Le vendredi, à son retour à la maison, Jennifer se dirige droit vers sa chambre. La décision est prise. Elle s’empare d’une ceinture, l’attache à son cou, referme la porte de sa garde-robe et tente de se pendre à la pôle de celle-ci.
«C’est mon asthme qui m’a sauvée, confie-t-elle en gloussant. J’ai fait une crise et me suis évanouie. Mon père et mon frère m’ont récupérée. Aujourd’hui, je suis capable d’en rire, mais il est sûr que ç’a été un drame pour la famille.»
Sortir de l’enfer
Les parents décident de rencontrer la direction de l’école pour régler définitivement la situation qui a trop dégénéré. Toutefois, dès le lundi, un mot est glissé dans le sac à dos de Jennifer. Le message est clair: «On va t’achever.» Elle se précipite au bureau du directeur et lui tend le mot. À genoux, elle le supplie d’intervenir. Lui l’accuse d’exagérer encore une fois la portée du geste.
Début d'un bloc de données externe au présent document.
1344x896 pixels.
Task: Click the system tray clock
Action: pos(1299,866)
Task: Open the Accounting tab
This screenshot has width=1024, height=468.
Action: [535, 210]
Dès qu’elle sort dans le couloir, Jennifer est assaillie par ses tortionnaires. L’une d’elles porte la main à son cou. À ce moment, le directeur sort de son bureau. Il est témoin de la scène. Croisant les yeux de Jennifer, il passera son chemin pendant qu’on tente encore de l’étrangler.
Révoltée, l’élève se débattra suffisamment pour se déprendre et prendre la course jusqu’à son casier jouxtant la classe du professeur de religion. Ce dernier attend encore quelques-uns de ses élèves à la porte. Il voit Jennifer s’arrêter devant son casier, les filles à ses trousses. Aujourd’hui, le maquillage dissimule habilement la marque de bague que lui a laissée une agresseuse avec un coup de poing.
Le professeur invective les filles et finit par faire rentrer Jennifer dans sa classe, lui demandant d’aller s’asseoir au dernier rang.
«C’était un prof toujours souriant et affable, se souvient Jennifer Cyr. Mais là, il a pris un ton sec et a ordonné à tous les élèves de prendre un livre, de l’ouvrir et de le porter devant leur visage, comme s’ils lisaient. Le directeur a frappé à la porte et s’est enquis de ma présence auprès de lui. Il lui a répondu ne pas m’avoir vue. Il m’a ensuite demandé le numéro de mes parents et les a appelés pour leur dire qu’il avait souvent été témoin d’incidents me concernant. « Votre fille est en danger ici. Venez la chercher, c’est urgent! »»
Dernier incident
L’adolescente sera transférée au Collège Letendre. Les parents expliqueront au directeur de l’école lavalloise la situation particulière vécue par elle. Ce dernier les assurera qu’en matière d’intimidation, c’est tolérance zéro.
«Les filles de mon ancienne école connaissaient du monde de Letendre et ont tenté de perpétuer leur action contre moi, se remémore Jennifer. Au premier incident impliquant une autre élève, le directeur nous a convoquées aussitôt à son bureau. Il a regardé l’autre fille et lui a dit que c’était son premier et dernier avertissement. On n’a plus jamais essayé de m’intimider par la suite. Après avoir été occupée à survivre autant que je peux, le nouveau défi a été de commencer à me reconstruire en partant de zéro.»